> _EXERCISES TO COMPLETE_
1. From the mussel scale page, list each plant named as affected by this insect.
2. According to the mussel scale page, what is the scientific name of mussel scale?
3. Write the next part of the mussel scale page, starting after its last sentence.

> _TEXT SEGMENT_

Mussel scale

Mussel scale is a sap sucking insect that can be found on the bark of its host plants all year round.

Mussel scale on apple fruit

Quick facts

Common name Mussel scale
Scientific name Lepidosaphes ulmi
Plants affected Apple, box, Ceanothus, Cornus, Cotoneaster and some other shrubs
Main cause A sap-sucking insect
Timing Present all year round

What is mussel scale?

Mussel scale is a sap-sucking insect that lives mainly on the woody stems of its host plants. The small soft-bodied insects are concealed under shells or scales that resemble the shellfish of the same name. This is one of several species of scale insects encountered by gardeners.


Mussel scales are up to 3mm long and brownish black in colour. Their shape is similar to that of the shellfish known as mussels. Heavily infested plants will lack vigour and stems may dieback, especially on box. On apple, the scales sometimes spread onto fruits. Old dead scales often remain attached, so the scales can be seen throughout the year.

Light infestations of mussel scale are of little consequence but heavy attacks can affect the host plant's growth.  When mussel scale spreads onto apple fruits it makes them less palatable, although the scales can be wiped off.


Non-pesticide control

Light infestations can be tolerated without the need for control.

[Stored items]
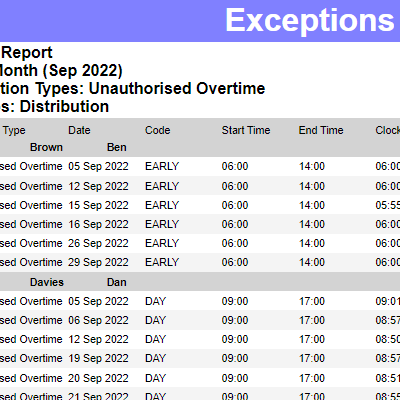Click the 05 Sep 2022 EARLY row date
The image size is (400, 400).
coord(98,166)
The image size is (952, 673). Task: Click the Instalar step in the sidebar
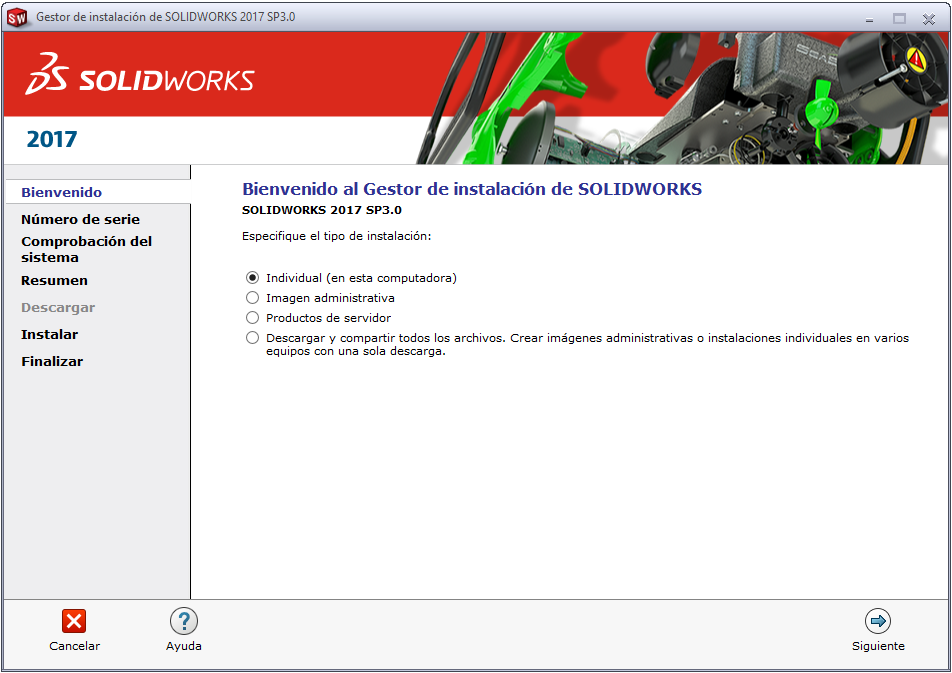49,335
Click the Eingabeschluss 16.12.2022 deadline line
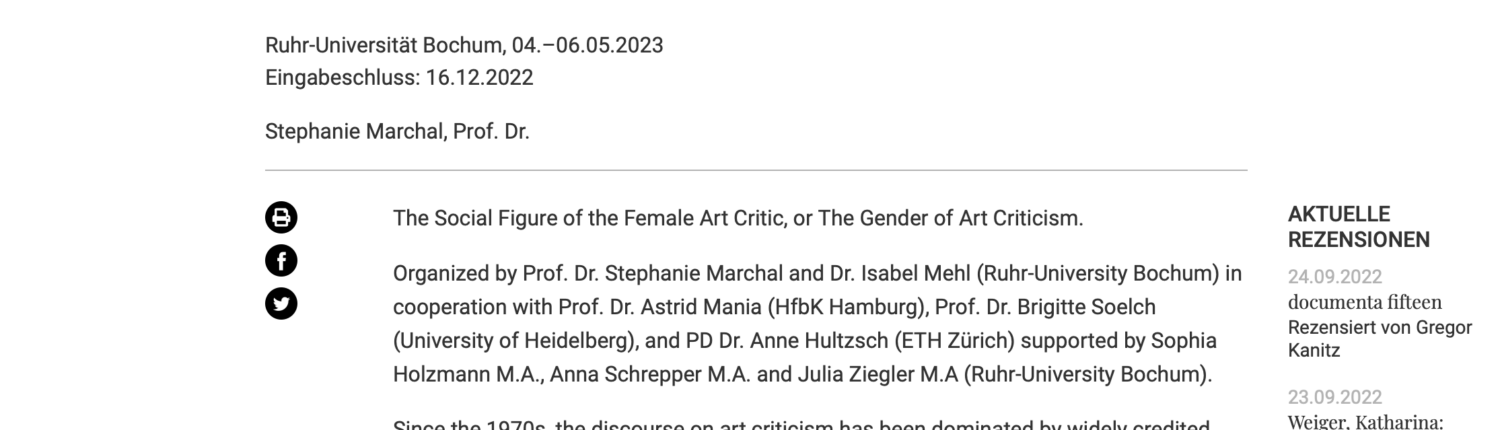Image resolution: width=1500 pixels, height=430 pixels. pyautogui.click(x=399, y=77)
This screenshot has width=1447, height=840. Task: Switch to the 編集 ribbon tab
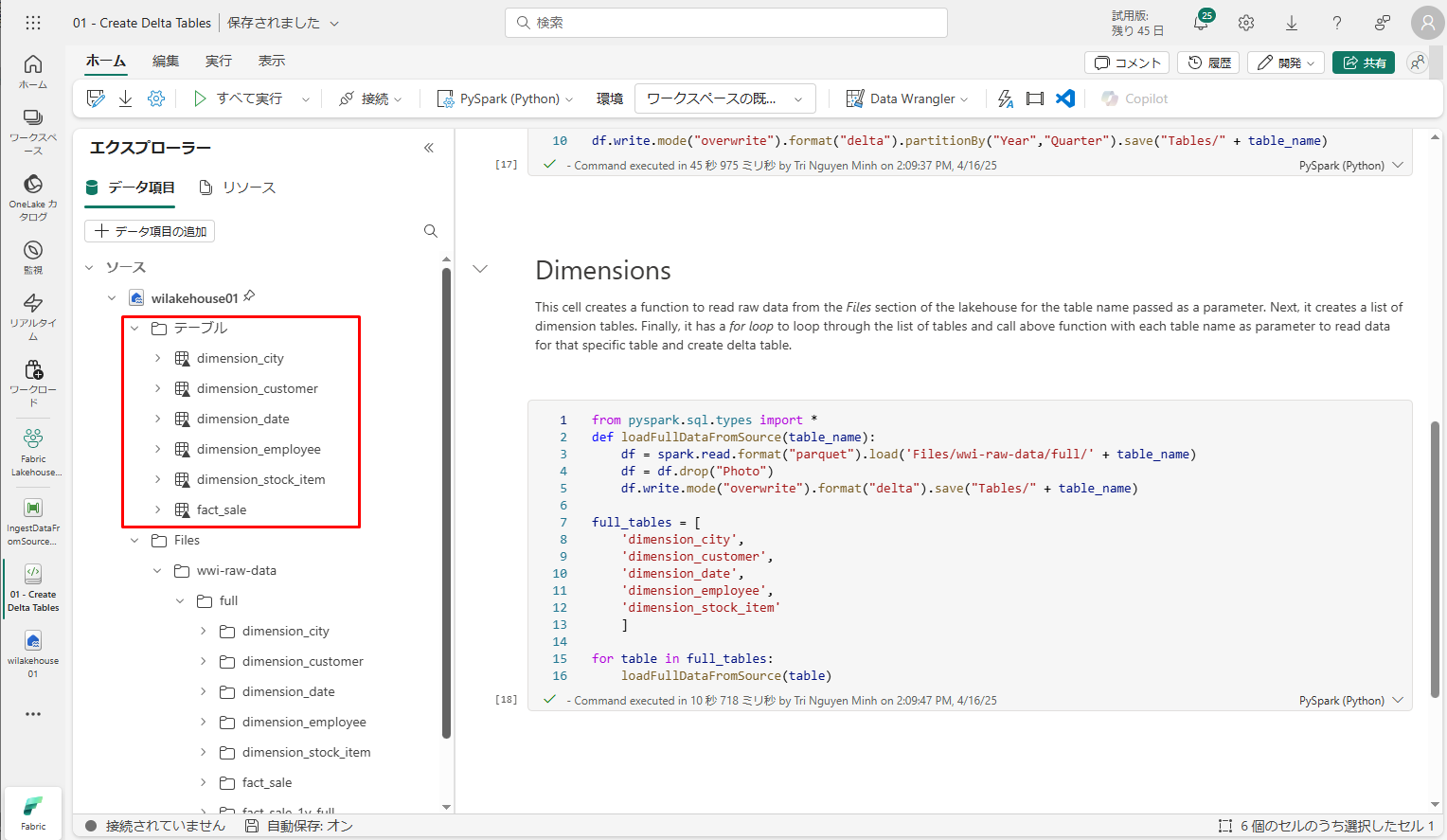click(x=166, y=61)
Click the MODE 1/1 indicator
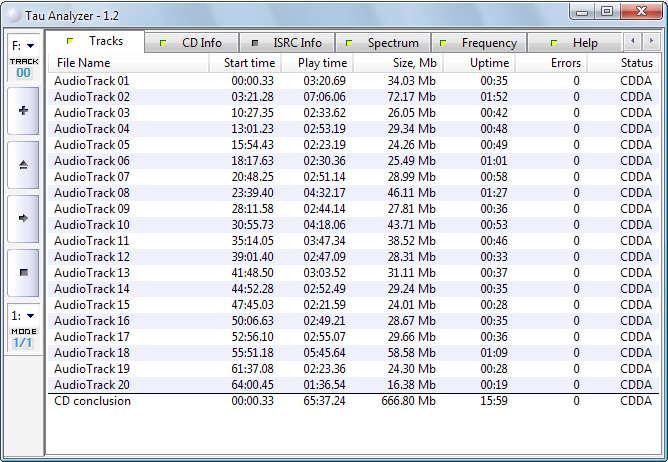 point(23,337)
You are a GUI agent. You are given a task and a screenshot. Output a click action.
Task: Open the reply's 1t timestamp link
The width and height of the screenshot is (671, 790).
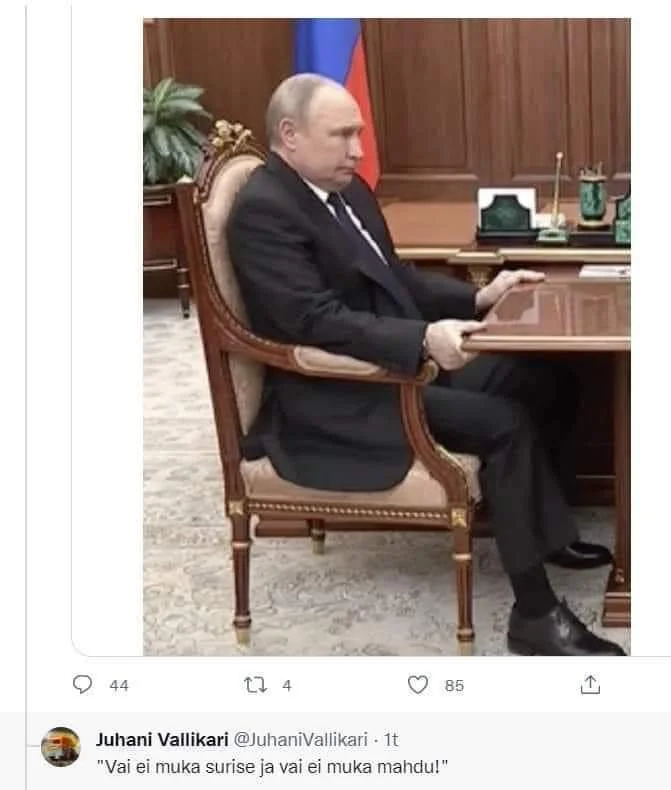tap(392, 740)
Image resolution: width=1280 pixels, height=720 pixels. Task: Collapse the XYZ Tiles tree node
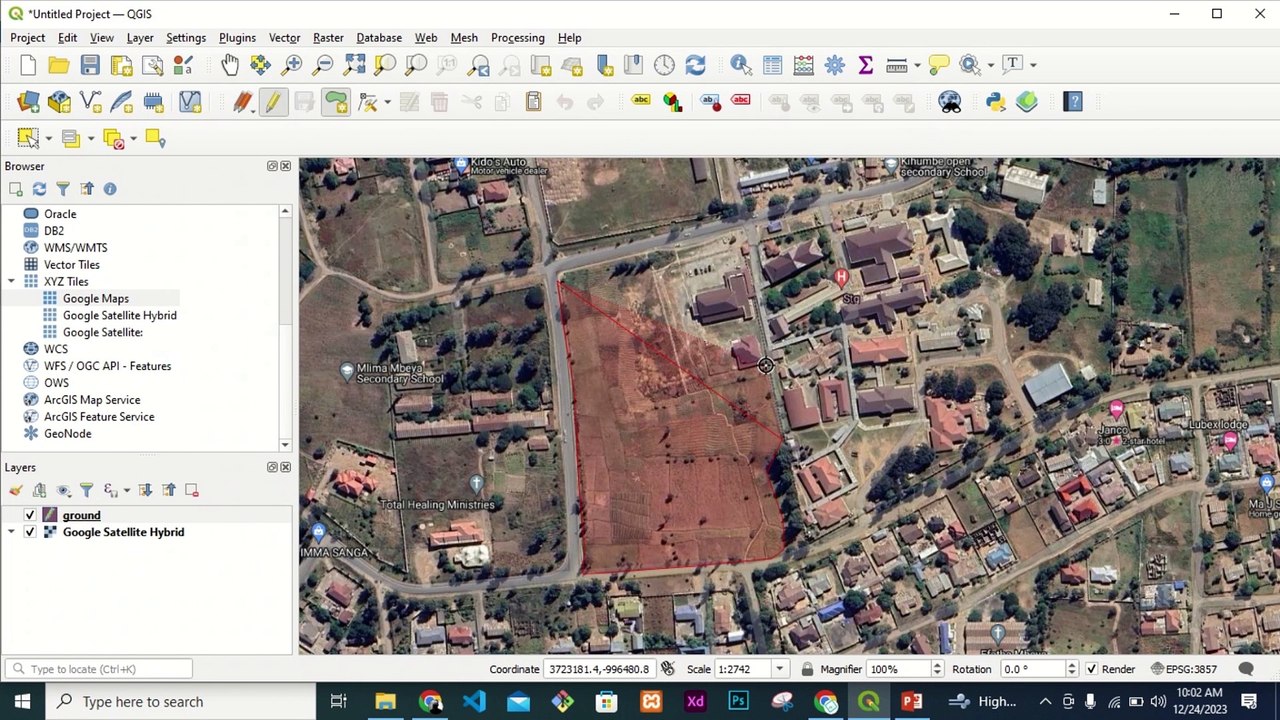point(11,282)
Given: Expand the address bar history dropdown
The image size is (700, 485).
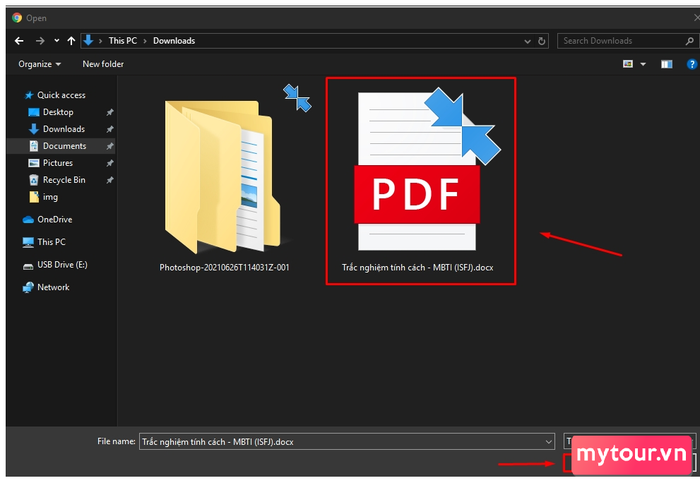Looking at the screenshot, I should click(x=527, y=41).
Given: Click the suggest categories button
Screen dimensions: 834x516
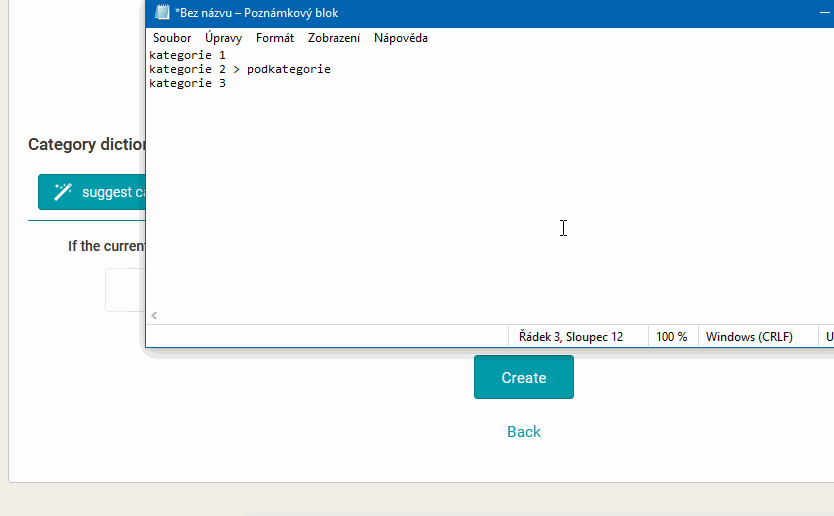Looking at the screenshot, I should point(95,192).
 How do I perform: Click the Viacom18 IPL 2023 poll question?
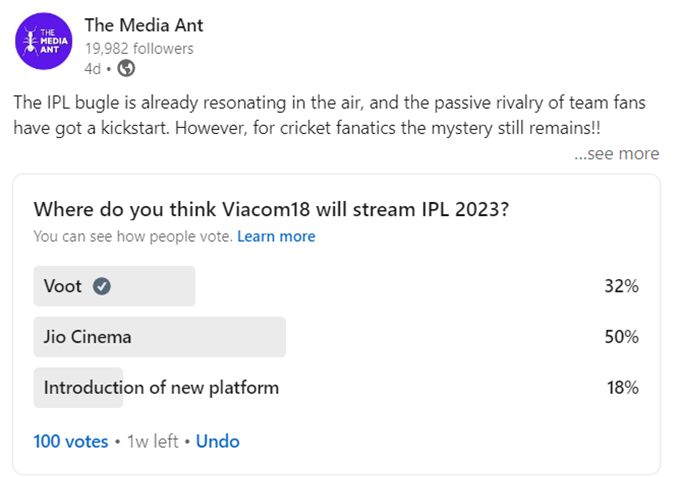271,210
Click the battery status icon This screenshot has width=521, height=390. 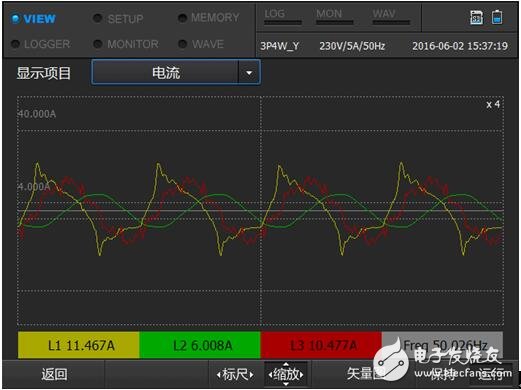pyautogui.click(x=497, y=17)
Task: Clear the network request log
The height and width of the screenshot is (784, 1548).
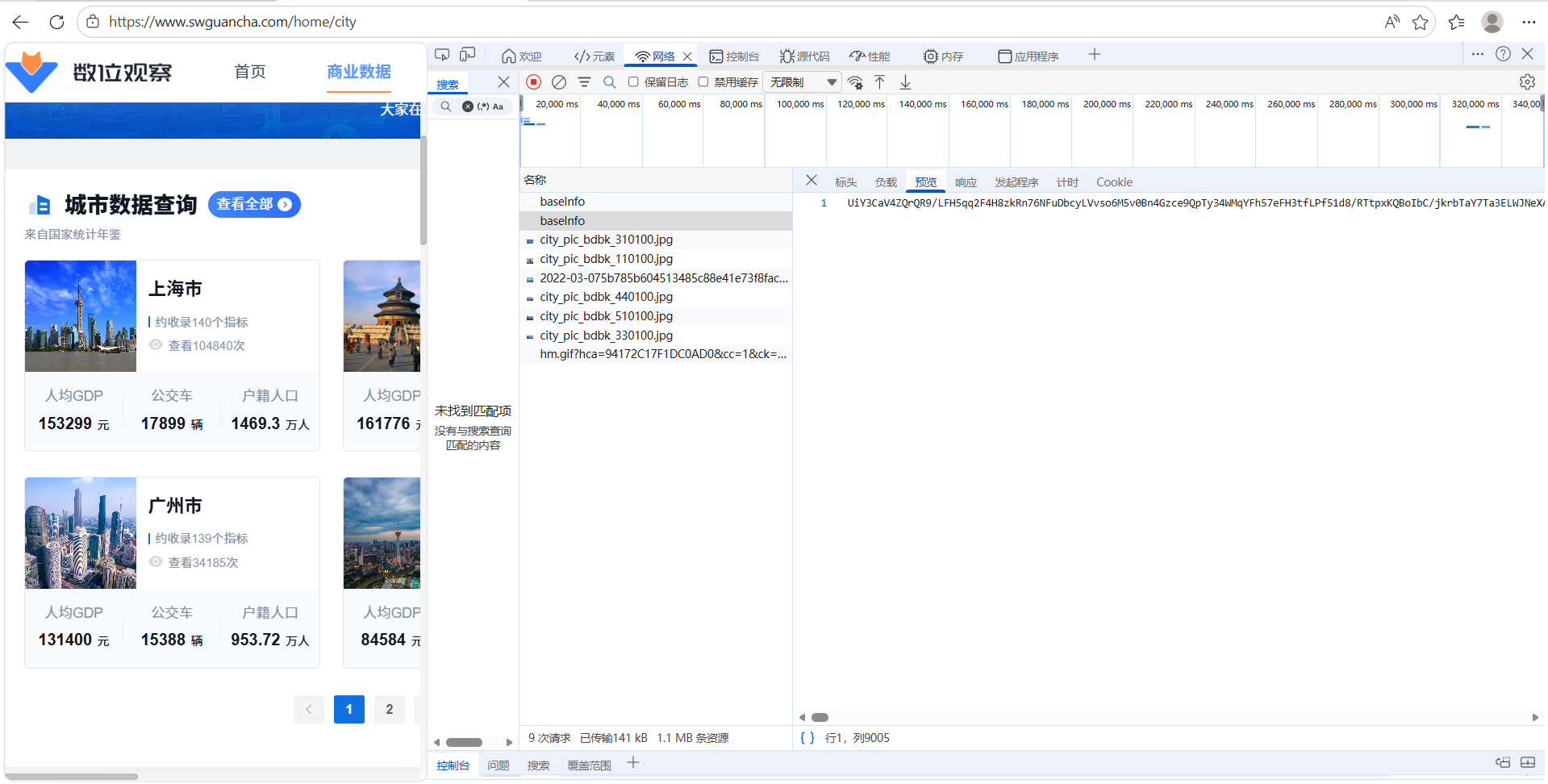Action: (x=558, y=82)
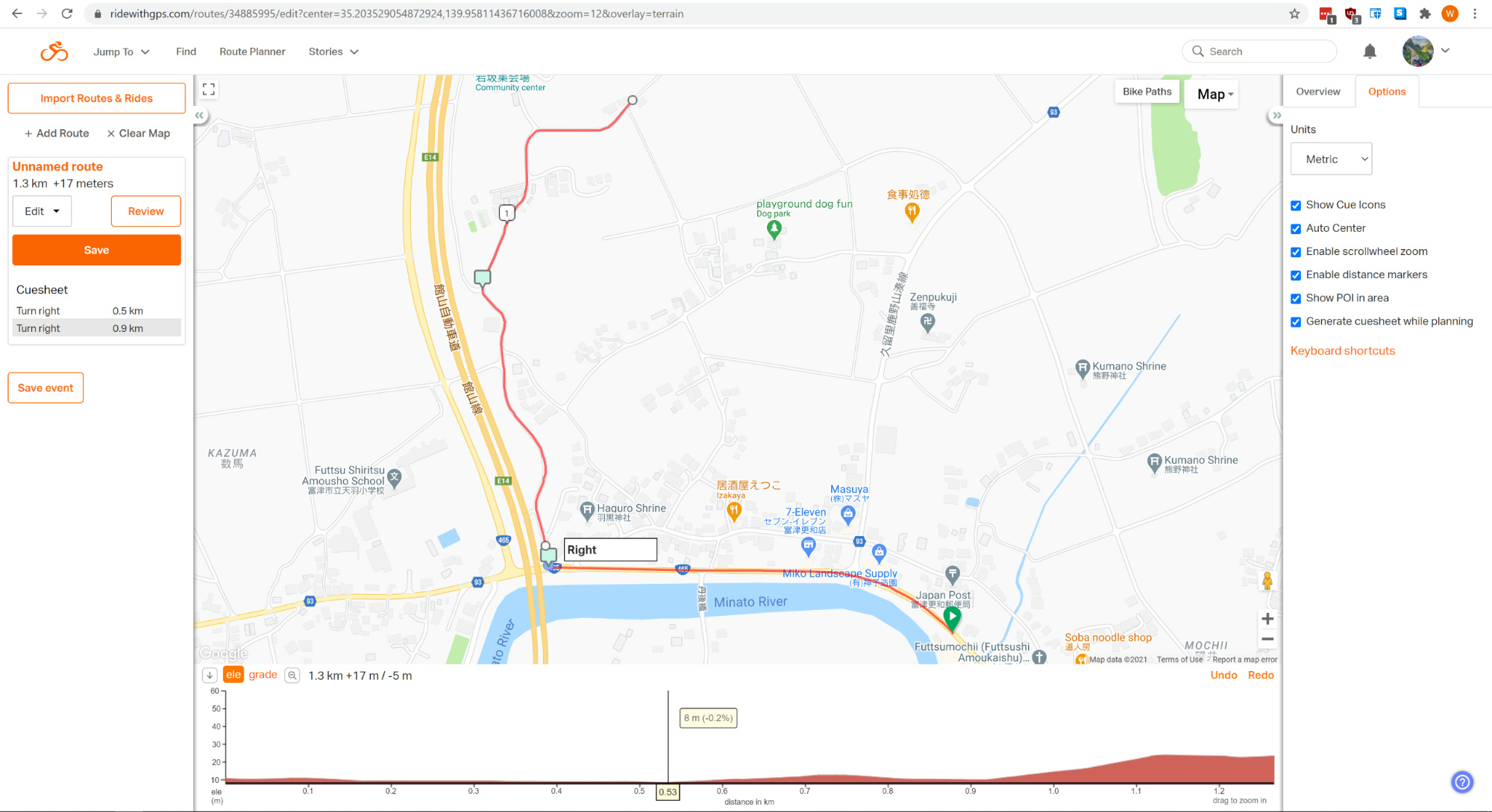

> _EXERCISE ANSWERS_
1. Apple, box, Ceanothus, Cornus, Cotoneaster

2. Lepidosaphes ulmi

3.
Pesticides control

  • The best time to take control measures against scale insects is when the more vulnerable newly hatched crawler nymphs are present. For mussel scale, this is in late May-June
  • Organic sprays, such as natural pyrethrum (e.g. Bug Clear Gun for Fruit & Veg, Ecofective Bug Killer), fatty acids (e.g. Solabiol Bug Free, Doff Greenfly & Blackfly Killer) or plant oils (e.g. Vitax Organic Pest & Disease Control, Bug Clear for Fruit and Veg) can give good control of aphids. These pesticides have a very short persistence and so may require reapplication to keep scale insect nymphs in check. Plant oil and fatty acid products are less likely to affect larger insects such as ladybird adults. Organic insecticides can be used on fruit trees
  • More persistent insecticides include the synthetic pyrethroids lambda-cyhalothrin (e.g. Westland Resolva Pest Killer), deltamethrin (e.g. Provanto Ultimate Fruit & Vegetable Bug Killer) and cypermethrin (e.g. Py Bug Killer). On apple the instructions on the labels must be followed for this crop. Cypermethrin (e.g. Py Bug Killer) can also be used on ornamentals only
  • The systemic neonicotinoid insecticide acetamiprid (e.g. Bug Clear Ultra) is also available
  • Follow label instructions when using pesticides. On edible plants make sure the food plant is listed on the label and follow instructions on maximum number applications, spray interval and harvest interval
  • Dead scales often remain attached to the plant but new growth should stay clean if the treatment has been successful
  • Plants in flower should not be sprayed due to the danger to pollinating insects
  • Inclusion of a pesticide product does not indicate a recommendation or endorsement by the RHS. It is a list of products currently available to the home gardener


Pesticides for gardeners (Adobe Acrobat pdf document outlining pesticides available to gardeners)


Mussel scale has one generation a year. Female scales deposit their eggs underneath their bodies during late summer-early autumn, so they are concealed by the shell or scale that covers the insect. The eggs overwinter and hatch in late May-June, when the scale nymphs crawl around for a while and can be distributed on wind currents, before selecting somewhere to feed. This is mainly on the bark but scales can develop on the fruits of apple and Cotoneaster. The scales reach the adult stage in late July-August.